Objective: To explore the different expression of proteins between human clear-cell renal cell carcinoma (ccRCC) cell line RLC-310 and normal renal proximal tubule epithelial cell line HK-2, and to search new differentially expressed proteins of RCC. Methods: RLC-310 and HK-2 cells were cultured in vitro. The total proteins were separated by ProteomeLab PF 2D protein fractionation system and the differential expression protein fractions of the two cell lines were analyzed and identified by capillary liquid chromatography-electrospray ionization-mass spectrometry (LC-ESI-MS/MS). RT-PCR and Western blot were used to confirm the representative differential expression at mRNA and protein levels. Results: One hundred and ninty-six differentially expressed proteins were identified. These differentially expressed proteins involved in many aspects, including cell proliferation and anti-apoptosis, energy metabolism, mitochondria reduction and oxidation, oxidative stress and resistance, cell signaling, invasion and adhesion, cytoskeleton and motion, neovascularization, etc. Except for previously reported RCC associated proteins: annexin A2, fatty acid-binding protein, vimentin, fibronectin, and so on, Septin-9 was firstly found highly expressed in RLC-310 cells when compared with that in the HK-2 cells.
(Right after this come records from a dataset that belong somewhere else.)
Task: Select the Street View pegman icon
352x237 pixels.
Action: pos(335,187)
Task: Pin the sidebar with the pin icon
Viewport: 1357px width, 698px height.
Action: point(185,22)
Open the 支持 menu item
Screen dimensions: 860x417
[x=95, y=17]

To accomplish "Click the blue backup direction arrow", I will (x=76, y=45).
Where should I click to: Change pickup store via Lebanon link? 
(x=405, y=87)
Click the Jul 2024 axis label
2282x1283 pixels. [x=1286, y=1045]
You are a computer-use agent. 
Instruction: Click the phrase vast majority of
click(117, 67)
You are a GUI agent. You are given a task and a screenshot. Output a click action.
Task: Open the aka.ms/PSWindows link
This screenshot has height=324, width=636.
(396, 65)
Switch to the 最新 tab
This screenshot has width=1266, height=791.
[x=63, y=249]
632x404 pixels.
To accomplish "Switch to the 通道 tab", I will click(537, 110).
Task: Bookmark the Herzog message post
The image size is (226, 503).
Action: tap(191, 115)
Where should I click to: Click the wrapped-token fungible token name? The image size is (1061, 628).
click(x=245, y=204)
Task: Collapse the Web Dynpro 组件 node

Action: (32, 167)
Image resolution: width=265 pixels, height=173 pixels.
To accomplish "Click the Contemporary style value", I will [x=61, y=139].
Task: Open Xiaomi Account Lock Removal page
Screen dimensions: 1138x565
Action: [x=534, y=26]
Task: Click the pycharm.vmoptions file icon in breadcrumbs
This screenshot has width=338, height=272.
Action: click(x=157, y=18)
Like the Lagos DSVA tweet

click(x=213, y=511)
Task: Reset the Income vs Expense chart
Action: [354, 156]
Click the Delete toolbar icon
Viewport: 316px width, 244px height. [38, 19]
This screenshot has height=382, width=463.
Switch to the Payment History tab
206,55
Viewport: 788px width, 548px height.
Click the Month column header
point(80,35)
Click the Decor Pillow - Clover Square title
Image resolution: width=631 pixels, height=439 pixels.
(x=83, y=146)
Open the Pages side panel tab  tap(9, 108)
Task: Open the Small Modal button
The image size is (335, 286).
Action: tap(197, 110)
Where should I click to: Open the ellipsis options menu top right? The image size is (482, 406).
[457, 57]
Moreover, the overexpression of Septin-9 was confirmed by RT-PCR and Western blot analysis at both mRNA and protein levels (P < 0.05). Conclusions: The human ccRCC cell line RLC-310 cells display differential protein profiles compared with those of the normal renal cell line HK-2 cells. The identified differential expression proteins are involved in many aspects of RCC development. It is worth further study and elucidate the molecular mechanisms of RCC. The representative differential protein Septin-9 deserves further study its role in the angiogenesis of ccRCC.